*Task statement*
I need the lines from the one containing "You are a GUI" through the last line of the entries retyped exactly, with no pictures among them.

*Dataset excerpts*
+++

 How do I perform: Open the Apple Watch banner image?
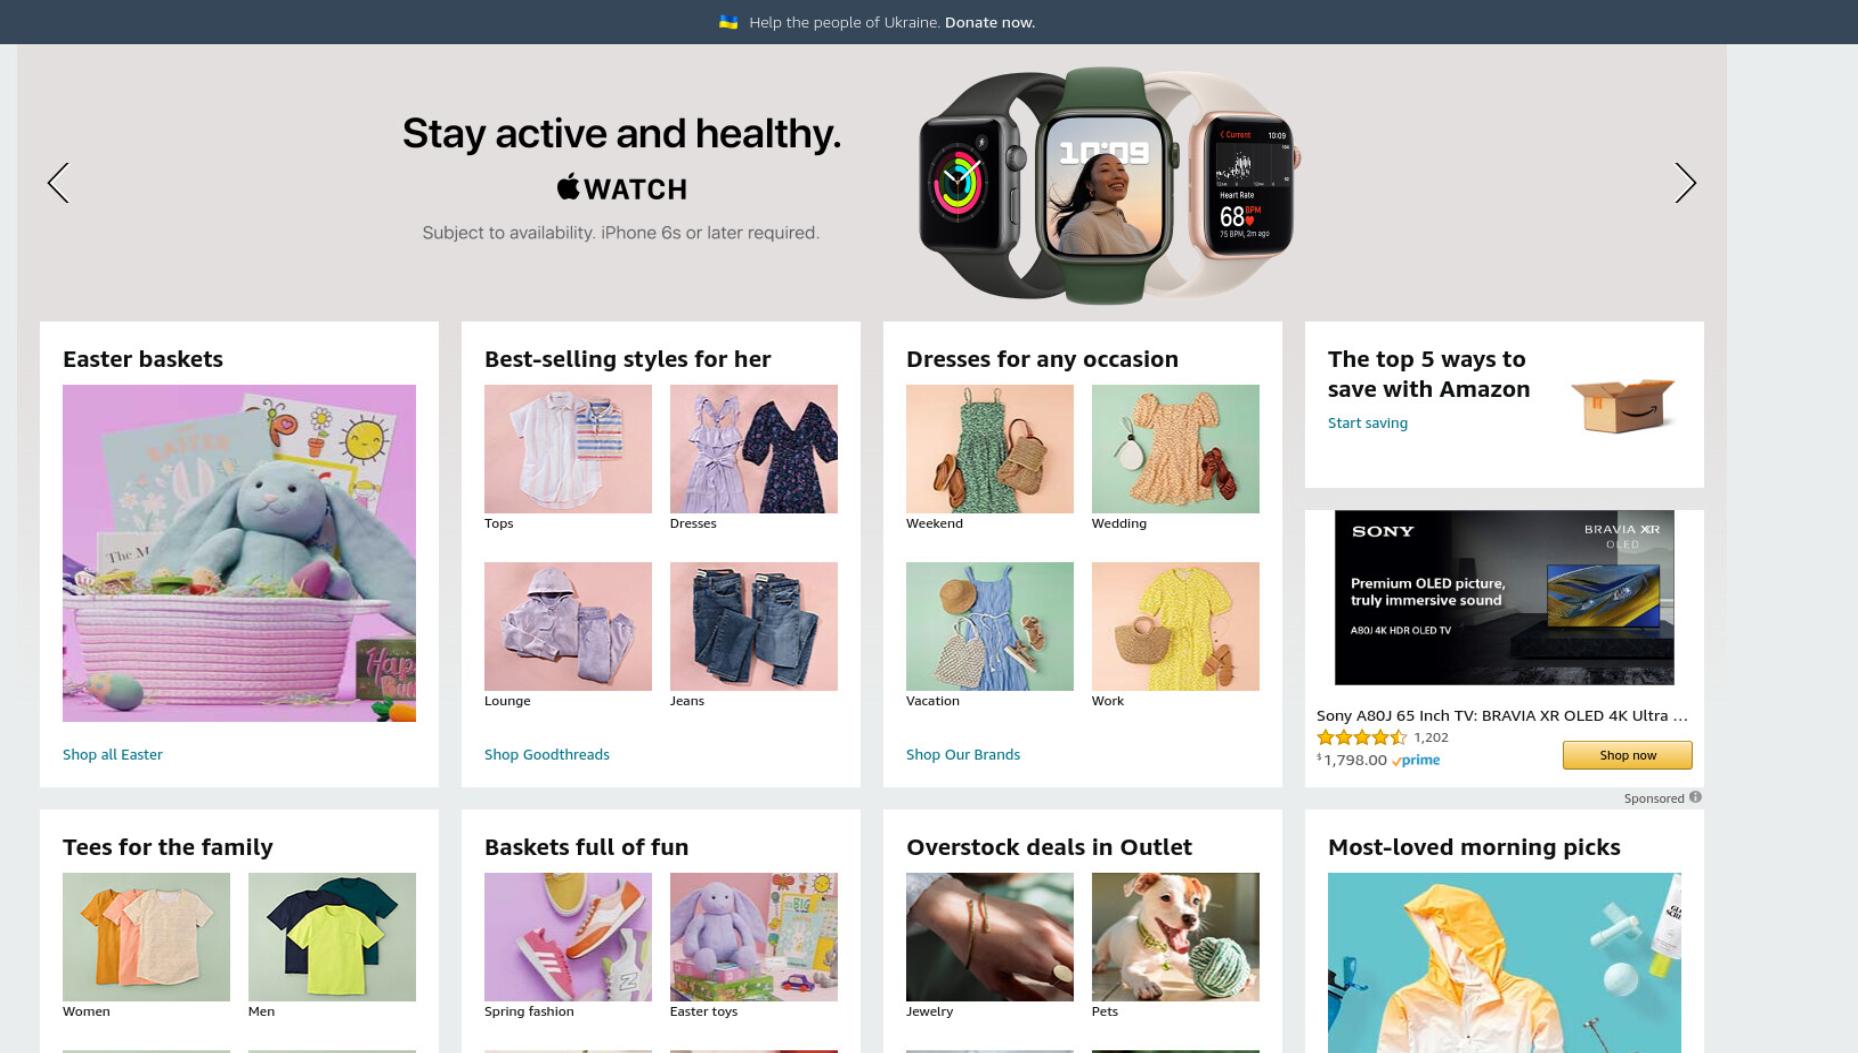[x=1106, y=185]
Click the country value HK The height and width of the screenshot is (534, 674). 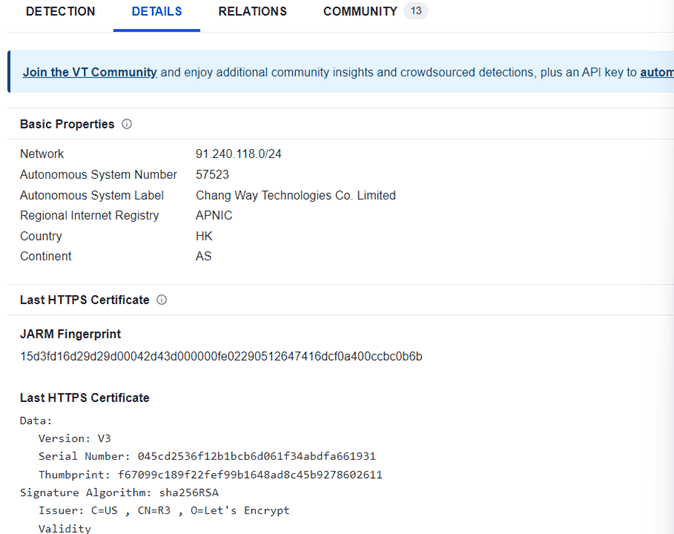[x=204, y=237]

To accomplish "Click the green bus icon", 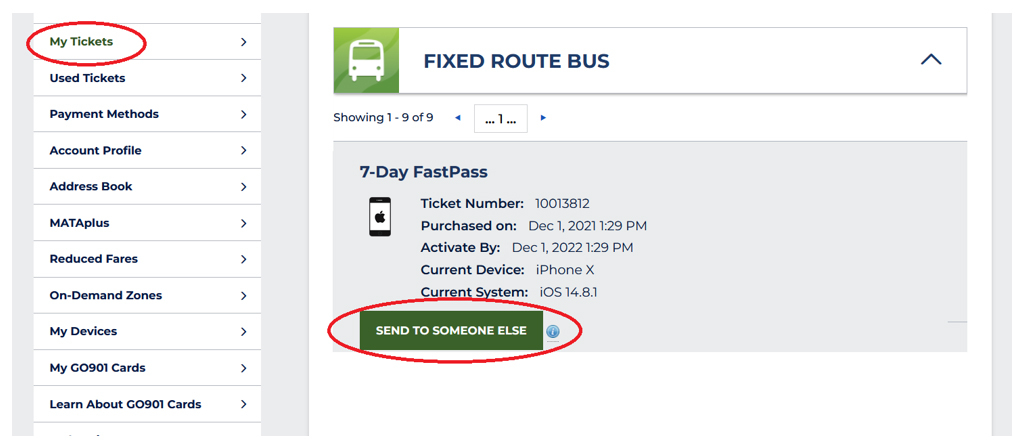I will coord(366,60).
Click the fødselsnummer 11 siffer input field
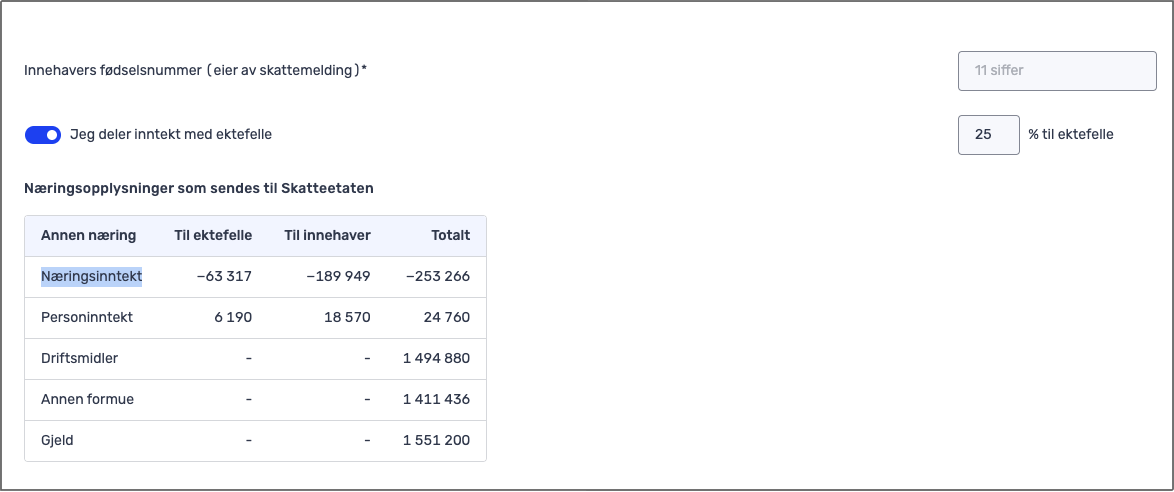The height and width of the screenshot is (492, 1174). tap(1056, 71)
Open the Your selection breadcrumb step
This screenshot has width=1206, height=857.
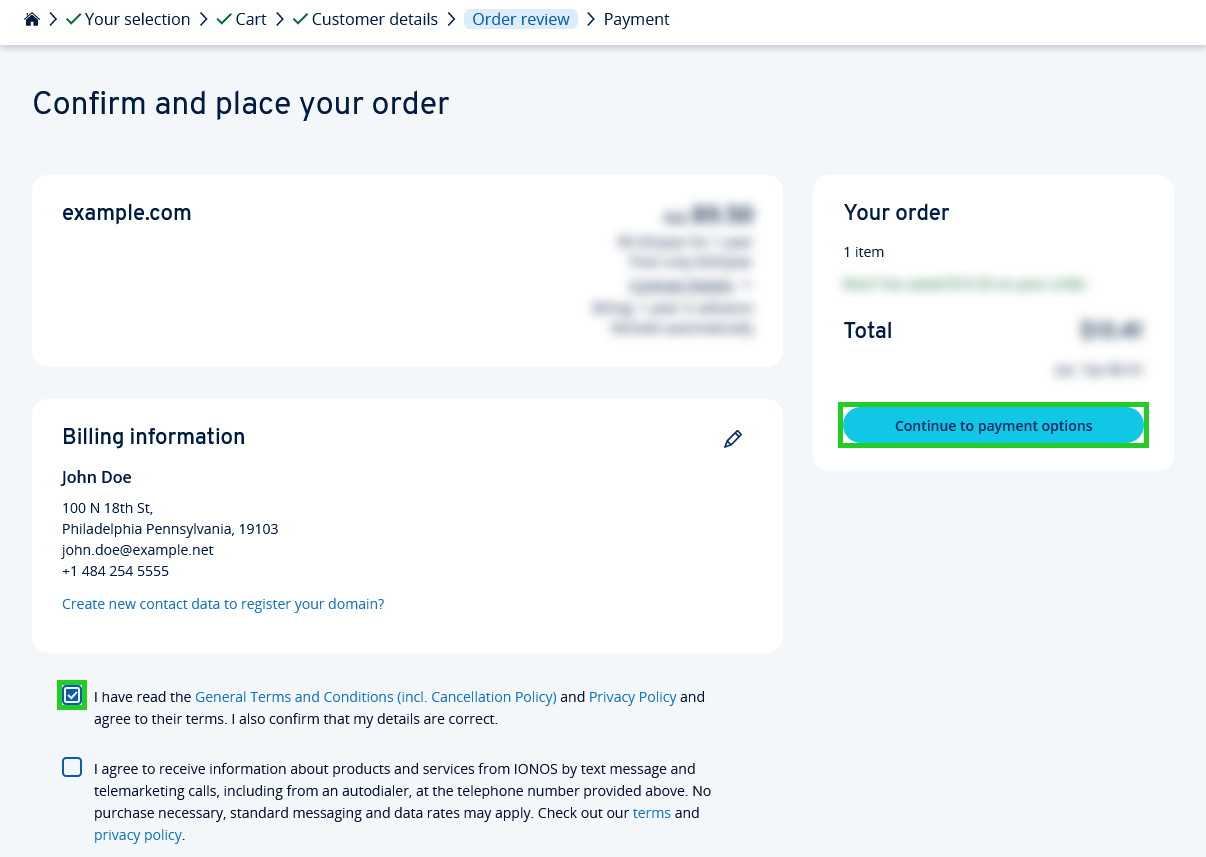[x=138, y=19]
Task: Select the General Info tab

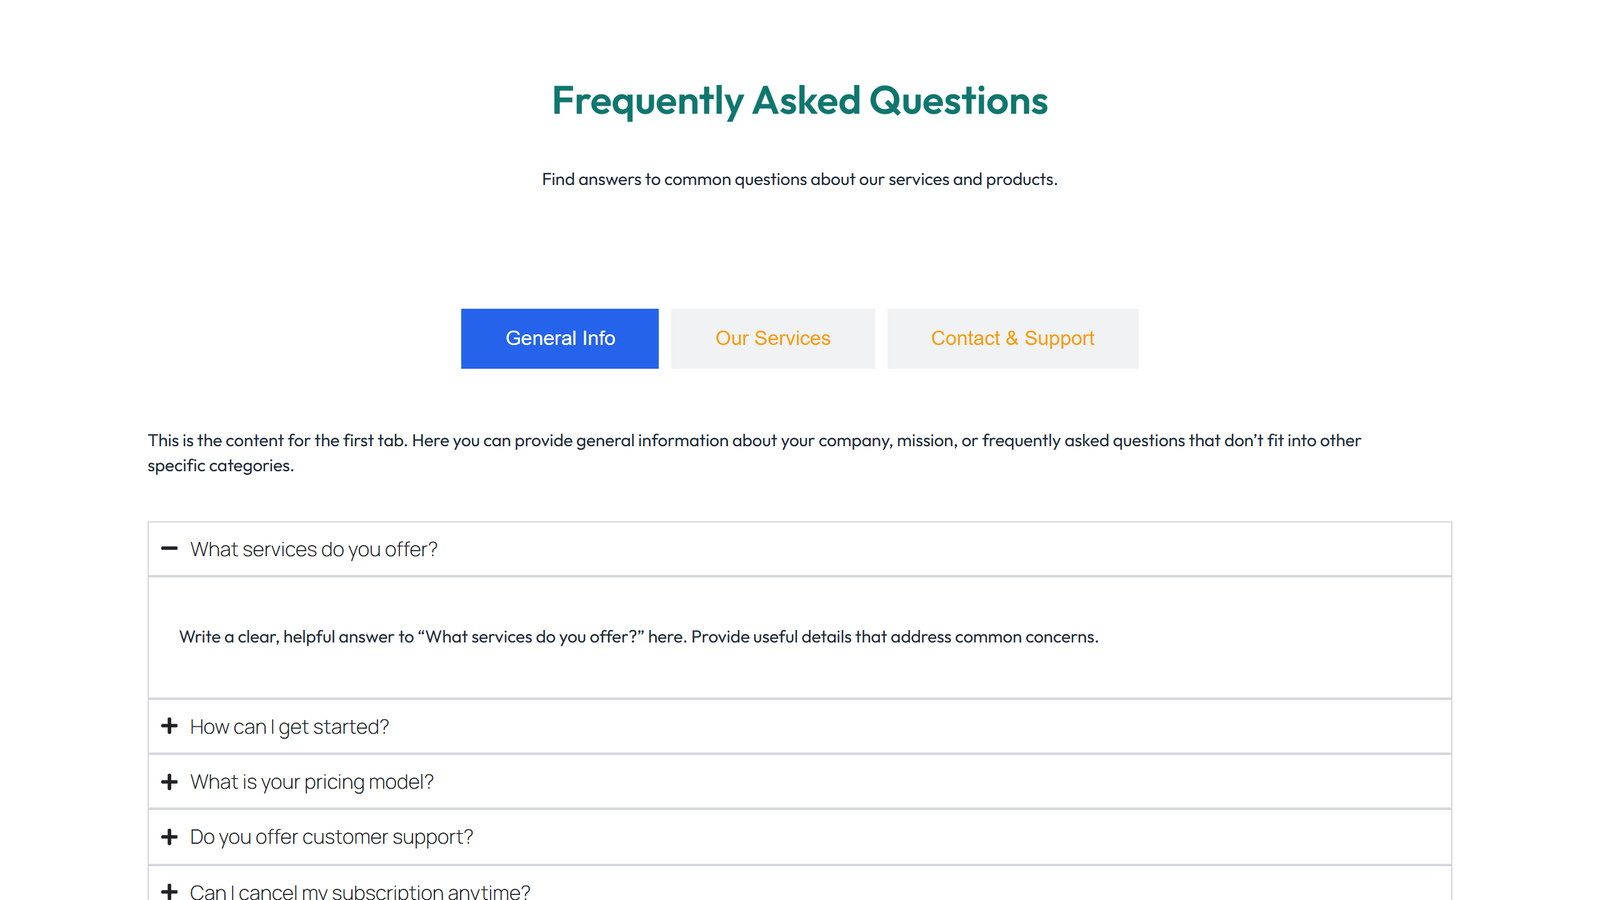Action: pos(559,338)
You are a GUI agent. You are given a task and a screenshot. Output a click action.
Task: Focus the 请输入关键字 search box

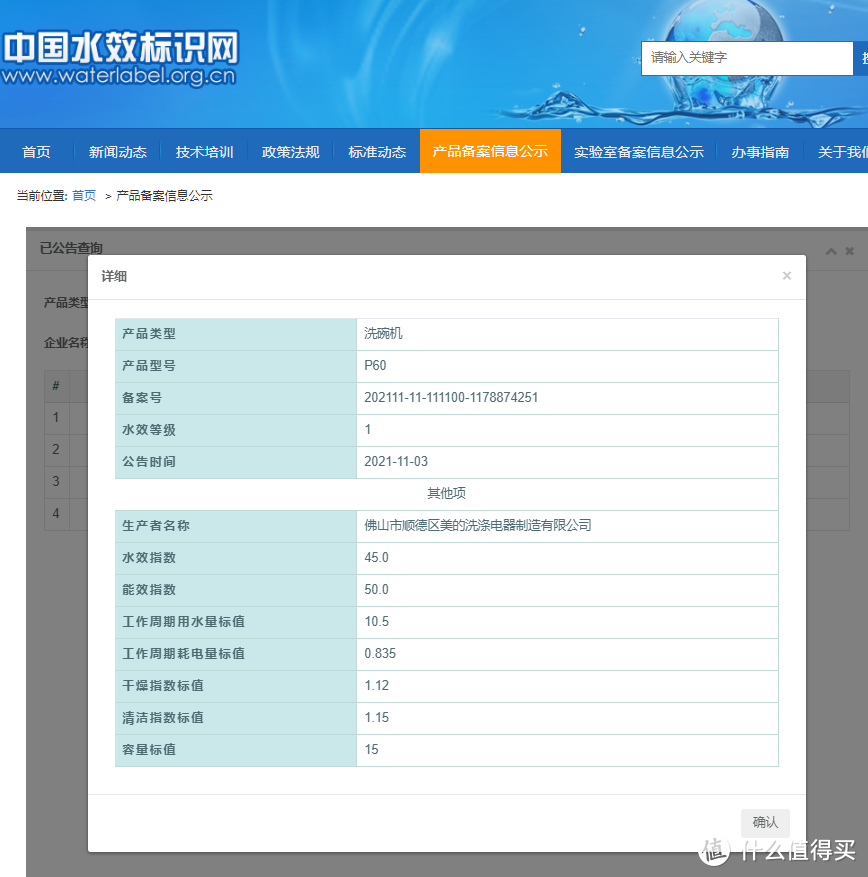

+++

*Exercise solution*
You are a GUI agent. You are given a task and a screenshot. Output a click action.
Task: Focus the 请输入关键字 search box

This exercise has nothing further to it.